In Italia, c’è bisogno di un giornalismo serio, che faccia inchieste, che la smetta di fare il magafono o il portatore di veline. Non è più accettabile che l’informazione e la comunicazione siano riproduzioni di altre fonti e non facciano il necessario vaglio e approfondimento per capire come stanno veramente le cose. Tanto che alcuni quotidiani tendono il bisogno di intitolare articoli e servizi con la definizione retroscena.
Ogni articolo e servizio deve partire dal retroscena. Per andarlo a trovare, bisogna consumare suole di scarpe e il dito per suonare i campanelli (come diceva Indro Montanelli). è vero che la rete digitale aiuta, ma se il giornalista ha il cervello addormentato non riuscirà a sapere cosa c’è sotto all’universo. In altre parole, scoprire le cause degli effetti che constatiamo.

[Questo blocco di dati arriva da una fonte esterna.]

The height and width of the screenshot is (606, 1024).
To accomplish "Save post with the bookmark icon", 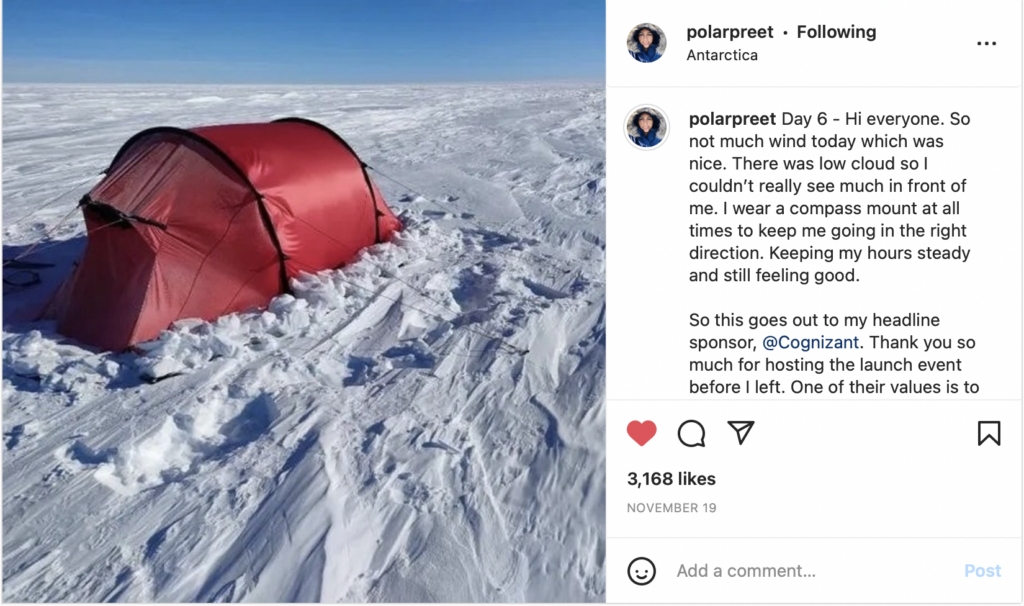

Se tanti politicastri senzamestiere e burocrati corrotti hanno rovinato il nostro Paese, le maggiore responsabilità è della Classe Dirigente che ha consentito tutto questo senza esercitare un ferreo e drastico controllo su chi aveva ricevuto il mandato dei cittadini.
La vicenda del Ponte sembra una commedia di Georges Feydeau (1862-1921), nelle quali, com’è noto, i protagonisti entrano ed escono da porte diverse, creando situazioni equivoche, imbarazzanti e spesso esilaranti.
Il contratto fra lo Stato e i concessionari è firmato da anni. La società incaricata dell’operazione Stretto di Messina Spa è stata costituita nel 1981, ma solo per erogare emolumenti a politici trombati e a burocrati inutili. è costata già 300 milioni e in caso di risoluzione del contratto, il concessionario potrebbe avere riconosciuto un miliardo di danni.
La vicenda è insensata e andrebbe affrontata come è stato fatto per il Mose e l’Expo, cioè finanziando l’opera e facendola costruire, con ben ottomila posti di lavoro.
Gli oltre trecento parlamentari del Sud dovrebbero far sentire la loro voce. La Classe Dirigente dovrebbe far sentire la propria voce. Il tutto per rimettere sullo stesso piano Expo, Mose e Ponte.
Nulla è perduto, tutto si può recuperare, se c’è equità.